[Opening The records section]
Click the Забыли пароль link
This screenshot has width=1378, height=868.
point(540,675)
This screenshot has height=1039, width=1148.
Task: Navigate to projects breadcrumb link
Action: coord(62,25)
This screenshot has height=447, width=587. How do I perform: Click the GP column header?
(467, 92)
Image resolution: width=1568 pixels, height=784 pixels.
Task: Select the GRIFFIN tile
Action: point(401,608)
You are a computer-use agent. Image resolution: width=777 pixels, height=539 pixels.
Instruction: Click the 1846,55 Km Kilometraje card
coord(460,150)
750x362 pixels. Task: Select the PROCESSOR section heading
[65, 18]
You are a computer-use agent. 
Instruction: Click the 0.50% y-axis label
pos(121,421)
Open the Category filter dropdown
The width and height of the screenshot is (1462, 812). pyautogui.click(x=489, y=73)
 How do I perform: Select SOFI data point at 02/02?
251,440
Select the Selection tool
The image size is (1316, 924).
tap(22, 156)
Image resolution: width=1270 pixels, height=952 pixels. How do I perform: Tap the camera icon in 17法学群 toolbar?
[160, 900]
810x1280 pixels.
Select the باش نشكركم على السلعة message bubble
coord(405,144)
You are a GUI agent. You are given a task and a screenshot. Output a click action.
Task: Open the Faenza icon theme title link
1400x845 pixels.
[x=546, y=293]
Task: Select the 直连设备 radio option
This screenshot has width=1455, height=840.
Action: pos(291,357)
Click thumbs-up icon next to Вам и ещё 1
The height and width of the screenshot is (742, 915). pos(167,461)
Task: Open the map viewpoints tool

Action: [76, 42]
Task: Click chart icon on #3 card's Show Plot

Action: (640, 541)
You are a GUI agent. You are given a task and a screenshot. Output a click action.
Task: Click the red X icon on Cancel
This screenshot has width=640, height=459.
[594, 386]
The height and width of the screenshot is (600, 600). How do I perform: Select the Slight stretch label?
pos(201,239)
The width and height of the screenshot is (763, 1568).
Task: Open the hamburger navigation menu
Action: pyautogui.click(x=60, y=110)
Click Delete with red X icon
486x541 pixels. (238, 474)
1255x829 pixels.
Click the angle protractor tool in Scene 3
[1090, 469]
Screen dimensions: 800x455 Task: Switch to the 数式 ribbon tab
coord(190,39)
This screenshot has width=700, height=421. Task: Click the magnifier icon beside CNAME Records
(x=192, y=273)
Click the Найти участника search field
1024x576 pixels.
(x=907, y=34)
[Closing The records section]
*Instructions to follow*: What is needed is every line of the records above that contains the word "computer".

*Written answer*:
You are a computer-use agent. Image resolution: width=777 pixels, height=539 pixels.
You are a computer-use agent. 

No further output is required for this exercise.